#### Your instructions:
The line holding "Toggle Safe Mode button" and all lines that follow it to the end of the data: return these exactly, and nothing more.

Stored records
--

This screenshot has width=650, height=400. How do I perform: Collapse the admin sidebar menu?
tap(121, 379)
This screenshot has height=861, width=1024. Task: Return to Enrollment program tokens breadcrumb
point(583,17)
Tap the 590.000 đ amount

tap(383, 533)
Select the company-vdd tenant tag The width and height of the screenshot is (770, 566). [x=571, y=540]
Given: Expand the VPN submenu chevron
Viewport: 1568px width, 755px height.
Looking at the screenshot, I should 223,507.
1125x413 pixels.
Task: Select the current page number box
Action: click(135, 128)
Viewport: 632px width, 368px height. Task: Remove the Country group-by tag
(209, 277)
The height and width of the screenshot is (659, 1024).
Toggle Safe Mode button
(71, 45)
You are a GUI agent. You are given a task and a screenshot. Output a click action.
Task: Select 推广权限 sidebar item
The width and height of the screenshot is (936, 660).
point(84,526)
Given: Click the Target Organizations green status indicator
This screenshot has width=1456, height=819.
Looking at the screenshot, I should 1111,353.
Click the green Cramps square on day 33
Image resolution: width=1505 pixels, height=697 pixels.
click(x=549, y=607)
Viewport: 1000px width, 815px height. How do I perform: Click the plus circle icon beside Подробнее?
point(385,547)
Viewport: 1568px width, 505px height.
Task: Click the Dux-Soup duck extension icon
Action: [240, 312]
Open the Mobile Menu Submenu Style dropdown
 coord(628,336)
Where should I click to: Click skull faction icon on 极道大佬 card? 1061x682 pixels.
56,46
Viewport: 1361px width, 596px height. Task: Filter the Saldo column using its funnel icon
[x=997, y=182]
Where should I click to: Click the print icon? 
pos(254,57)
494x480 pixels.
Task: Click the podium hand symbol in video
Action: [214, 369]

--

#### Answer to this exercise:
Toggle Safe Mode button
(71, 45)
You are a GUI agent. You are given a task and a screenshot. Output a click action.
Task: Select 推广权限 sidebar item
The width and height of the screenshot is (936, 660).
point(84,526)
Given: Click the Target Organizations green status indicator
This screenshot has width=1456, height=819.
Looking at the screenshot, I should 1111,353.
Click the green Cramps square on day 33
Image resolution: width=1505 pixels, height=697 pixels.
click(x=549, y=607)
Viewport: 1000px width, 815px height. How do I perform: Click the plus circle icon beside Подробнее?
point(385,547)
Viewport: 1568px width, 505px height.
Task: Click the Dux-Soup duck extension icon
Action: [240, 312]
Open the Mobile Menu Submenu Style dropdown
 coord(628,336)
Where should I click to: Click skull faction icon on 极道大佬 card? 1061x682 pixels.
56,46
Viewport: 1361px width, 596px height. Task: Filter the Saldo column using its funnel icon
[x=997, y=182]
Where should I click to: Click the print icon? 
pos(254,57)
494x480 pixels.
Task: Click the podium hand symbol in video
Action: [214, 369]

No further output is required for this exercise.